** Study text follows **

By Jeremy Hance / Mongabay

Industrial oil palm plantations are spreading from Malaysia and Indonesia to the Congo raising fears about deforestation and social conflict.

A new report by The Rainforest Foundation UK (RFUK), dramatically entitled The Seeds of Destruction, announces that new palm oil plantations in the Congo rainforest will soon increase fivefold to half a million hectares, an area nearly the size of Delaware. But conservationists warn that by ignoring the lessons of palm oil in Southeast Asia, this trend could be disastrous for the region’s forests, wildlife, and people.

“Governments of Congo Basin countries have handed out vast tracts of rainforest for the development of palm oil with apparently little or no attention to the likely impacts on the environment or on people dependent on the forest,” Simon Counsell, Executive Director of the Rainforest Foundation UK, said.

The palm tree used to produce palm oil originated in Africa, so production in the Congo Basin isn’t new. But industrial palm oil production involving massive plantations is a recent development for the region. The approach, modeled after operations in Southeast Asia, raises concerns among environmentalists who argue that palm oil has been a disaster for the forests of Malaysia and Indonesia. Indeed, scientific research has found that between 1990 and 2000, 86 percent of all deforestation in Malaysia was for palm oil.

The largest palm oil developer in the Congo Basin is currently Malaysian-owned Atama Plantations SARL, which is working to establish a 180,000-hectare (450,000-acre) plantation in the Republic of Congo. But the entire enterprise is masked by a complete lack of transparency, says the report.

“No publicly available maps of the concession are available, but evidence suggests that the forests designated for clearance mostly appear to be virgin rainforest that is habitat for numerous endangered species, including chimpanzees and gorillas. The area borders, and some of it may fall inside, a planned National Park and Ramsar site,” according to the RFUK report, which notes that logging has already begun on the concession.

The RFUK report further questions whether the plantation development is simply an excuse to log what it calls “primary forests with significant timber stocks.”

Another controversial concession, this time in Cameroon, has received considerable pushback from international NGOs as well as local groups. U.S.-based Herakles Farms is working to develop a 60,000 hectare palm oil plantation in forest bordering four protected areas, but the company’s reputation has been tarnished by local protests, as well as condemnation from international groups such as Greenpeace. Last year, 11 top tropical biologists sent an open letter to Herakles condemning the project.

** End of Study text **
** Source data follows **

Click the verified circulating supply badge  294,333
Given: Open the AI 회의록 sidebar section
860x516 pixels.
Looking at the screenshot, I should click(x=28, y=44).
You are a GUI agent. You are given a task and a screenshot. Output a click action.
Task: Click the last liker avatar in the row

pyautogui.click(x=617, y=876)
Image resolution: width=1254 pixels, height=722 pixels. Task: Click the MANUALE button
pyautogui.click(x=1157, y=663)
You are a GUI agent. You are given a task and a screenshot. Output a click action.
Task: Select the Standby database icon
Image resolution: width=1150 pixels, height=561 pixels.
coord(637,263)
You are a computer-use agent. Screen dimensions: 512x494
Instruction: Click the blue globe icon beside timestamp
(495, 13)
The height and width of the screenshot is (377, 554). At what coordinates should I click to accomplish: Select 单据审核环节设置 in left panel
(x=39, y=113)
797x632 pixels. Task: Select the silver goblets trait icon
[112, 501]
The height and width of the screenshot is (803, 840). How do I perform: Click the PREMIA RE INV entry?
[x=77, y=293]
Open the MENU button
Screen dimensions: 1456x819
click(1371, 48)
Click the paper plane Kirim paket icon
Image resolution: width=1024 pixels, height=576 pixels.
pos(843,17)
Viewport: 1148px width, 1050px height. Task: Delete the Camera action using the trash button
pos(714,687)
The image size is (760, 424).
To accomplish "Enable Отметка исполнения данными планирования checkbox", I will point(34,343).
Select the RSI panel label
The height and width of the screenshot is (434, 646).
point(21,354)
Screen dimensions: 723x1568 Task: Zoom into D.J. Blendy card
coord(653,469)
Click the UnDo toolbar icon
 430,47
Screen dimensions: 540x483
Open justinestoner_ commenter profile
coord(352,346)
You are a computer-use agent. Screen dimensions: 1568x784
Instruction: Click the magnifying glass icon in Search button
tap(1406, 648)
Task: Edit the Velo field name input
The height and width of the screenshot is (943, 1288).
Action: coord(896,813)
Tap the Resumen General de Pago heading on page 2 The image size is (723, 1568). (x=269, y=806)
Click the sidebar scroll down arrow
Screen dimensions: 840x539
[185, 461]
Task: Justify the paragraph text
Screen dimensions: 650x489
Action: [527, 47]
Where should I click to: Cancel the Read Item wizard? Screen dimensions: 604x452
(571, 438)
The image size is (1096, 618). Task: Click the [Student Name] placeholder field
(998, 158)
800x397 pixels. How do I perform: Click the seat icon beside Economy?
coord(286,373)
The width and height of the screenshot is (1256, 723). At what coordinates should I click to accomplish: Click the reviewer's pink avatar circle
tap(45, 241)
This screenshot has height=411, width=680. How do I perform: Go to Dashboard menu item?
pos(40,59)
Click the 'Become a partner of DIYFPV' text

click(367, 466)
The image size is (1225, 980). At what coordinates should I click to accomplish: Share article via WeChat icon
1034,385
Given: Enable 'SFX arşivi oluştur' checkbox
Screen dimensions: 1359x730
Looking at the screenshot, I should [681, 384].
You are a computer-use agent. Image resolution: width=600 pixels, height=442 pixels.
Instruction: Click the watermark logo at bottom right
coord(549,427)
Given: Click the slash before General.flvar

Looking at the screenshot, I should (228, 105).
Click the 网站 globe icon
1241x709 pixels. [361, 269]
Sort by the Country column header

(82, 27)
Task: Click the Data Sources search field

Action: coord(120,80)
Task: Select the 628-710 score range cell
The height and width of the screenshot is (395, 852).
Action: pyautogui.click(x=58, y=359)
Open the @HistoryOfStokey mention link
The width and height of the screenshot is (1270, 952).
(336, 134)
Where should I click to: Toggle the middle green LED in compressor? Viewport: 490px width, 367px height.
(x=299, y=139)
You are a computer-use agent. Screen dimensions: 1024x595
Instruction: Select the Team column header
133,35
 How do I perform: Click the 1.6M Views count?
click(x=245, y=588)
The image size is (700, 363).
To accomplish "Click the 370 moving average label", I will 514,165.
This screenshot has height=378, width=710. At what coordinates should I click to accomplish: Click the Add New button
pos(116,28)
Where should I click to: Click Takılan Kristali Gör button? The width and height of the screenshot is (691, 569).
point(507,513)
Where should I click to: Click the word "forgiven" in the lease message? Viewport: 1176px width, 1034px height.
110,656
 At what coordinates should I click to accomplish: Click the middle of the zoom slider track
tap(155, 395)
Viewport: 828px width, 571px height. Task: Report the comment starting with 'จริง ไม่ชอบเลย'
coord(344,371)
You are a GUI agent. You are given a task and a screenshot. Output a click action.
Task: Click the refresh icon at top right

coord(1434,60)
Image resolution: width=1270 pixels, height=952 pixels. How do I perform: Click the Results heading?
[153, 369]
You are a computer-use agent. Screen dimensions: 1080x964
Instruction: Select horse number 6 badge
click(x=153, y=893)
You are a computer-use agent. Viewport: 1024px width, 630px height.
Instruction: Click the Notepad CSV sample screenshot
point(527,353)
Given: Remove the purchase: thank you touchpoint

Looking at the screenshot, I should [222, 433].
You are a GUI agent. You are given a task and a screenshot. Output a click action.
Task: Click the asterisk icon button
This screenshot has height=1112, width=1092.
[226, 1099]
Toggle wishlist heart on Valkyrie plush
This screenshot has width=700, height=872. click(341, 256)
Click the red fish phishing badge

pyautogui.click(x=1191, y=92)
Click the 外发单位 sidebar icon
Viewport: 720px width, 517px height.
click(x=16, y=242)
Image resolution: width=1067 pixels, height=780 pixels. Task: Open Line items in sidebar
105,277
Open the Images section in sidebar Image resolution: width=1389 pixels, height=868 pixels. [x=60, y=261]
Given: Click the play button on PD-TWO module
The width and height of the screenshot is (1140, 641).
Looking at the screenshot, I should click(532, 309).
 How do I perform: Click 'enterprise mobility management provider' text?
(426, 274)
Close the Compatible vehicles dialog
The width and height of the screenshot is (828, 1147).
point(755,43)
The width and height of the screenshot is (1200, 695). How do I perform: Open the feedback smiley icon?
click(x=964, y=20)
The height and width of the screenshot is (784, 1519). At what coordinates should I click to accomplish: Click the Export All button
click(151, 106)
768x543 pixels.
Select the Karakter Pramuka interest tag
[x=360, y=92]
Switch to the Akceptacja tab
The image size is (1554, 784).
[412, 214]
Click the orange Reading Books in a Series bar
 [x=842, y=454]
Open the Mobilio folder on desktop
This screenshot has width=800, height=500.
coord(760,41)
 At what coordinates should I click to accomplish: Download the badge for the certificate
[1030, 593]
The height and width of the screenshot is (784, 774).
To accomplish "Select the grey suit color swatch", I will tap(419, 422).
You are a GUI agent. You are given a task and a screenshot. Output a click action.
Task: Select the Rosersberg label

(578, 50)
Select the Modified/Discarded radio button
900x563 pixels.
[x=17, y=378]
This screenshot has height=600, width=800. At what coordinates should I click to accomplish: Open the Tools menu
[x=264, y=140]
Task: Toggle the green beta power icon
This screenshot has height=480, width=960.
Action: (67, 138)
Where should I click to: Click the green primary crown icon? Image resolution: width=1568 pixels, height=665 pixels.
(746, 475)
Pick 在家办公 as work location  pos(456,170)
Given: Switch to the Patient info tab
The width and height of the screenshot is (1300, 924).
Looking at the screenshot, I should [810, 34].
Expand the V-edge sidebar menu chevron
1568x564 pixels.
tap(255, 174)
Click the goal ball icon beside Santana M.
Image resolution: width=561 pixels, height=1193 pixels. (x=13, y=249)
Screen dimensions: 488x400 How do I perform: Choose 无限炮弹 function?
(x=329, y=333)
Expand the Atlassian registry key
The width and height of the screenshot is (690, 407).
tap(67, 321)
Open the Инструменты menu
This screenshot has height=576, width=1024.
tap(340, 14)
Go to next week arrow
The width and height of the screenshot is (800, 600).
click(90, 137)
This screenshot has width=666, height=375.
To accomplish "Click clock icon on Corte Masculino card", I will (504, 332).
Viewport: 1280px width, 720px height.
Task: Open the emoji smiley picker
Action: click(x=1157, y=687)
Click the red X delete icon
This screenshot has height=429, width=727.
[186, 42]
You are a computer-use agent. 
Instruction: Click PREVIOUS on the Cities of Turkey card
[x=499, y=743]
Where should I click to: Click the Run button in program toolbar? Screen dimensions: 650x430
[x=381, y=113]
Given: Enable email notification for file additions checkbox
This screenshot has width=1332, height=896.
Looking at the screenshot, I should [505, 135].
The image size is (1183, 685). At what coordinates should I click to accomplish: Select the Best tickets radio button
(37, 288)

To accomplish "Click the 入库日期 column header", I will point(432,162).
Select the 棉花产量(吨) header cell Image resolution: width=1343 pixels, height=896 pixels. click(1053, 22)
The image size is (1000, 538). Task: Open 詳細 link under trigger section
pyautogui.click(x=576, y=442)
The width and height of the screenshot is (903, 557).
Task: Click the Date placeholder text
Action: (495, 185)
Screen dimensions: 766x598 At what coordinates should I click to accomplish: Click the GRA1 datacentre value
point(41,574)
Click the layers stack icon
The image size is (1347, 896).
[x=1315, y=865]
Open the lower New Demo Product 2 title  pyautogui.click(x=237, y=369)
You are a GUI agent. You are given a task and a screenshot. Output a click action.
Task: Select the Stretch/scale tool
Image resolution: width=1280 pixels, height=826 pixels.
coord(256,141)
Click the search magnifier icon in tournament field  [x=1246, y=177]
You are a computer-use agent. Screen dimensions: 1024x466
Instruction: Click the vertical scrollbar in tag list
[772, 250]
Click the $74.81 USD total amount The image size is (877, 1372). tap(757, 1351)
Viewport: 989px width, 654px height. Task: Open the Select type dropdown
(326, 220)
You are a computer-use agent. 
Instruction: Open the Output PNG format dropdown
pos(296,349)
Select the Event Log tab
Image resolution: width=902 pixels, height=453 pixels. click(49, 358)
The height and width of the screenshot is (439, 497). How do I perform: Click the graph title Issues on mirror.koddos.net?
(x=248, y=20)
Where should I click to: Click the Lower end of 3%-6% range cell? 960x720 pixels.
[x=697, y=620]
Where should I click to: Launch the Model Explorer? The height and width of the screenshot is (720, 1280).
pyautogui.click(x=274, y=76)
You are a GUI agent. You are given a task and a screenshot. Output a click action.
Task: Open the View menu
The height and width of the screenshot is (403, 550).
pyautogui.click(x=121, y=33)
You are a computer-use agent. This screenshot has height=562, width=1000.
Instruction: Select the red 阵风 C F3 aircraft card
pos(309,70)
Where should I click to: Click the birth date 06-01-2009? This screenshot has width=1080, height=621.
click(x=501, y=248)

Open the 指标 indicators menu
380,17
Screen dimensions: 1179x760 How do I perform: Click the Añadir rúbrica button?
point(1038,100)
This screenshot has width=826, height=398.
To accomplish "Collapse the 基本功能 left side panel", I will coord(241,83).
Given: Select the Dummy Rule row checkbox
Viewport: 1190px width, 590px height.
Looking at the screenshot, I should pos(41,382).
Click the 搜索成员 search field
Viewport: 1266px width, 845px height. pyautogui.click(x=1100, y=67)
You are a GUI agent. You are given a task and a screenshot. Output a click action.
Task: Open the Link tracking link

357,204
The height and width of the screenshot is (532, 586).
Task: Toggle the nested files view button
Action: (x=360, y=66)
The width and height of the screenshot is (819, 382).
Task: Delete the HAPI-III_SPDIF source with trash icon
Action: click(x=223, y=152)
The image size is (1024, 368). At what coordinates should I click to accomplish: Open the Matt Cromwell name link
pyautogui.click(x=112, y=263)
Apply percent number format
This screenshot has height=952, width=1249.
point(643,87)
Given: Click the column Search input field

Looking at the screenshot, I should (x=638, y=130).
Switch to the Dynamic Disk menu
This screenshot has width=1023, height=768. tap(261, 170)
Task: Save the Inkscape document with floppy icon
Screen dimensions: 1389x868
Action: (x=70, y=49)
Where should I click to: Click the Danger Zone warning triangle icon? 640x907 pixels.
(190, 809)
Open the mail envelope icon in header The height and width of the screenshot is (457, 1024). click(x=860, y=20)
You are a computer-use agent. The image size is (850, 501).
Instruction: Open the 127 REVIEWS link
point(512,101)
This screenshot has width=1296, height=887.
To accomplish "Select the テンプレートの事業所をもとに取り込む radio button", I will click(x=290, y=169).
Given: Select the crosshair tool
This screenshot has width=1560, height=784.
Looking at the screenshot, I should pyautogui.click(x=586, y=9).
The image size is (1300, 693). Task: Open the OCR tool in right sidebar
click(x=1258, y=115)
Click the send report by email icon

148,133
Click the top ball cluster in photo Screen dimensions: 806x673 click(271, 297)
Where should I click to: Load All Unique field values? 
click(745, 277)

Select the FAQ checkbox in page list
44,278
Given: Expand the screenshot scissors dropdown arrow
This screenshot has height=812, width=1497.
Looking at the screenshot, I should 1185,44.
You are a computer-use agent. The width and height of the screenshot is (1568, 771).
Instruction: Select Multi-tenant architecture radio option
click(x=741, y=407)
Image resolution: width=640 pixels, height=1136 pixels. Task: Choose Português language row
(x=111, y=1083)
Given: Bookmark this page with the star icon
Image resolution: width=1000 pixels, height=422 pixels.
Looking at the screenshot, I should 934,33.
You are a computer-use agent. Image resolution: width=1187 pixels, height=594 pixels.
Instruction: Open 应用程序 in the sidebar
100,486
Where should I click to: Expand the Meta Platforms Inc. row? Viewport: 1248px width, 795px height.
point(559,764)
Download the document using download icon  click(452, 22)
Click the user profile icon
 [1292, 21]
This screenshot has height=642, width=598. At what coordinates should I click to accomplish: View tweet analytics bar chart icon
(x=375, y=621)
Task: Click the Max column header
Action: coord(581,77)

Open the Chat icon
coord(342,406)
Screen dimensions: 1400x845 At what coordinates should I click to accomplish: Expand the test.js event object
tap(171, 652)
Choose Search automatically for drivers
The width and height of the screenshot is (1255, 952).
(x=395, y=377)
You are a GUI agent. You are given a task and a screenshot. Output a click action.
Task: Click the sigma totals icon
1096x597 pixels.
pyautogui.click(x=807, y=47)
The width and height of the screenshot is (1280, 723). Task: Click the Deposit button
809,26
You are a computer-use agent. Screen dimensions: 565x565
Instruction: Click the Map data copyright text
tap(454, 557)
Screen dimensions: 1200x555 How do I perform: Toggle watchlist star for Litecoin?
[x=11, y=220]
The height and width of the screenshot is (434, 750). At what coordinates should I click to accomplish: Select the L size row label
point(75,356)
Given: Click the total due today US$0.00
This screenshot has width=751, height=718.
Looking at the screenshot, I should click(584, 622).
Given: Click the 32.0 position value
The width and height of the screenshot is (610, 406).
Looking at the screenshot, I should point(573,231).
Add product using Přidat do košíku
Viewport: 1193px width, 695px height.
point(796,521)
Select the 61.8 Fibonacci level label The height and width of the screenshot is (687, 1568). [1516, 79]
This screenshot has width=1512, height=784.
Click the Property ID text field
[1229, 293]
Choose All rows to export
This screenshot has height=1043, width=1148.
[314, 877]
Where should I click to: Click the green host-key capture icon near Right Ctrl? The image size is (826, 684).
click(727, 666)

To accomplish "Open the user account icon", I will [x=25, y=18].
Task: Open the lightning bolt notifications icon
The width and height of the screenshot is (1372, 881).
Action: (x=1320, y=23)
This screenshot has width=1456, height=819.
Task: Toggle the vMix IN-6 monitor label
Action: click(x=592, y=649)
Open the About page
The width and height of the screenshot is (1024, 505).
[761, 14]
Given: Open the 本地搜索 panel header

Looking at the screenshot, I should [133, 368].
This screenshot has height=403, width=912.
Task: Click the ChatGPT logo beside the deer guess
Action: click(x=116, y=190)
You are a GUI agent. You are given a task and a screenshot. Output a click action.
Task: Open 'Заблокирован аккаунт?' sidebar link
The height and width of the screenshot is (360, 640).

** End of Source data **

*Exercise directions*
According to the palm oil article, how large a plantation is Atama Plantations SARL working to establish in the Republic of Congo? Rely only on the palm oil article, not on the lines.

*Output for this exercise*
180,000 hectares (450,000 acres).